Poor Motor-Function Recovery After Spinal Cord Injury In Anxiety-Model Mice With Phospholipase C-Related Catalytically Inactive Protein Type 1 Knockout

Mice with a knockout of phospholipase C (PLC)-related inactive protein type 1 (PRIP1(-/-) mice) display anxiety-like behavior and altered -aminobutyric acid (GABA)(A)-receptor pharmacology. Here, we examined associations between anxiety and motor-function recovery in PRIP1(-/-) mice after a spinal cord injury (SCI) induced by a moderate contusion injury at the 10th thoracic level. Uninjured PRIP1(-/-) mice showed less distance than wild-type (WT) mice in the center 25% in an open field test (OFT), indicating anxiety-like behavior. Anxiety behavior increased in both WT and PRIP1(-/-) mice after SCI. WT and PRIP1(-/-) mice were completely paralyzed on day 1 after SCI, but gradually recovered until reaching a plateau at similar to 4 weeks.

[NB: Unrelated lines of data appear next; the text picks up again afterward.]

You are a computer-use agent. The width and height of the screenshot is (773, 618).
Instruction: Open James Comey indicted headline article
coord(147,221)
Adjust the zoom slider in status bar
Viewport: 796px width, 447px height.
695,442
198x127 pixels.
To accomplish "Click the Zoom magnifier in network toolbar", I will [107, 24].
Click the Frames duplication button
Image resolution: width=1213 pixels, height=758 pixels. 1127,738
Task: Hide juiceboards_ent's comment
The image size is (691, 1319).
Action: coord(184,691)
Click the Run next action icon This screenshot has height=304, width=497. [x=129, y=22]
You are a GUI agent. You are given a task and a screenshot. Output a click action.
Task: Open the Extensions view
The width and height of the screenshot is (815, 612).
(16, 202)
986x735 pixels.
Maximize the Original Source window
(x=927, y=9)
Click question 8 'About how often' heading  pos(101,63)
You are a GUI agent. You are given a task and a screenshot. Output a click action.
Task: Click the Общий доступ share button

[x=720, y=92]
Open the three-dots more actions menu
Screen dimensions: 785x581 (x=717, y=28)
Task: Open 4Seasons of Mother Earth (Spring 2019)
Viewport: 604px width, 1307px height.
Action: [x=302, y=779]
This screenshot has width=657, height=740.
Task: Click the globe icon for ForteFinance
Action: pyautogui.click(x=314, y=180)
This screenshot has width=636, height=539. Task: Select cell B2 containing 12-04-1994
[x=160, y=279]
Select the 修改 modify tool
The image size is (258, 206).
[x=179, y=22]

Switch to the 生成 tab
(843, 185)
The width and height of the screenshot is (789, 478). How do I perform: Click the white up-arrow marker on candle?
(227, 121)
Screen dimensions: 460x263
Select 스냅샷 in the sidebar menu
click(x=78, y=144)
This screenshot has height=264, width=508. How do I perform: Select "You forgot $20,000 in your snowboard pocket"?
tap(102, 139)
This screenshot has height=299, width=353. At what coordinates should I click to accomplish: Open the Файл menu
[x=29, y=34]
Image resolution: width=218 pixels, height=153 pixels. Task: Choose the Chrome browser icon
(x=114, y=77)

After SCI, the PRIP1(-/-) mice had significantly greater motor dysfunction than the WT mice. In WT mice after SCI, the percentage of distance spent in the center 25% of the OFT was correlated with the OFT distance traveled and velocity, and with the reaction time in a plantar pressure-sensitivity mechanical test. In PRIP1(-/-) mice after SCI, the percentage of distance spent in the center 25% of the OFT was correlated with the OFT distance traveled and with the latency to fall in the rotarod test. Six weeks after SCI, ionized calcium binding adaptor molecule 1 (Iba1) and glial fibrillary acidic protein (GFAP) expressions were elevated at the lesion epicenter in PRIP1(-/-) mice, and spinal cord atrophy and demyelination were more severe than in WT mice. The axonal fiber development was also decreased in PRIP1(-/-) mice, consistent with the poor motor-function recovery after SCI in these mice.